Having a means to empty water out of your kayak quickly and easily must surely be one of the most important safety items of your kayaking kit. Yet the installation of a bilge pump that will perform this task can be daunting and technically difficult…and so many of us never get around to installing one, relying instead on the trusty hand pump, which we all most probably know will be next to useless if we really get into serious trouble!
However, fear not, as we now have a straightforward ‘How To’ guide put together by Charlie Walker – thanks Charlie!
There are a number of choices to be made once the decision has been made to install a bilge pump – foot pump -v- automatic electric bilge pump -v- electric bilge pump with a switch – this article is primarily concerned with the switched electric bilge pump system.

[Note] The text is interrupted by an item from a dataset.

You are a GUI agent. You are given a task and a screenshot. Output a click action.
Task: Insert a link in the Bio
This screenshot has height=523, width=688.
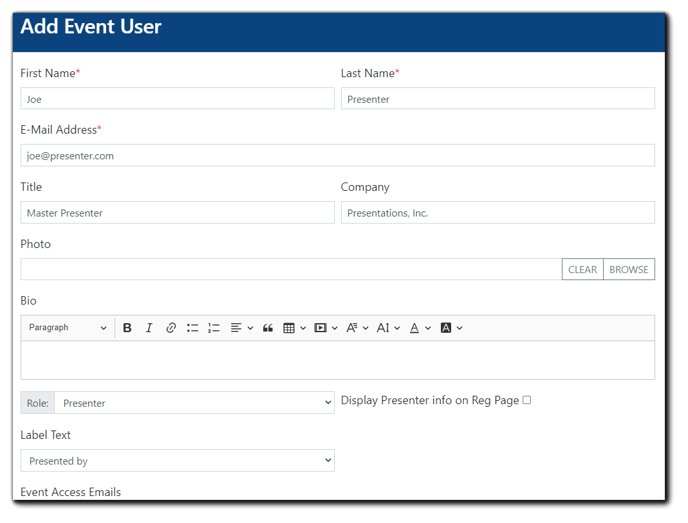tap(171, 328)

See Charlie’s guide to the installation of his electric bilge pump here
There are quite a few fiddly and technical steps required for this installation. Another option is to purchase a ready-made kit that has been pre-wired and simply needs to be mounted in your kayak. East Coast Kayaking sell a kit that uses the same pump as used in Charlie’s system, and seems to be a good option for those looking to avoid the DIY wiring. I have put together a side-by-side costing of Charlie’s system compared to the cost of buying a kit here . You obviously pay a premium for the convenience of having someone else do all the fiddly wiring for you, but also the peace of mind of knowing that (in theory at least!) it has been put together by experts who will have done plenty of assemblies already and will have developed a good assembly process that gives perfect wiring and waterproofing.
East Coast Kayaking have also offered a 10% discount on some of the key components if anyone wants to club together and order 5 units at the same time. For more details of the offer click here or see the Facebook post.
I think there is also 3rd option, to purchase the components individually yourself but then have them assembled (by this I mean wiring and connections) locally – that is the option I am going to try out, so watch this space for an update!
Last but not least – Charlie’s system uses a switch – operated by sliding a toggle on his deck – to operate the bilge pump ie he is in control of when the pump operates. There is an obvious advantage in having a bilge pump system that is fully automatic and simply switches itself on – and pumps the water out – whenever there is enough water present inside your boat. The idea of capsizing and coming out of your boat, and then seeing the water automatically start spurting back out as the auto-pump kicks in without you needing to do anything is certainly attractive! As there are always two sides to every coin I will give the argument against having an automatic pump – loss of control over when the pump comes on and the increased risk of having the batteries drain by the continuous pumping of water whenever it builds up. This runs the risk of the batteries failing at the critical time when you really need it, perhaps after a couple of days paddling without a re-charge and with the auto-pump having come on several times over the course of the trip.
Luckily we also have a guide to the installation of such an auto-pump system – thanks to Steve King – I believe this system is also used by Ian Pope and Bernard Goeble so there are plenty of people to speak to for feedback if you are undecided.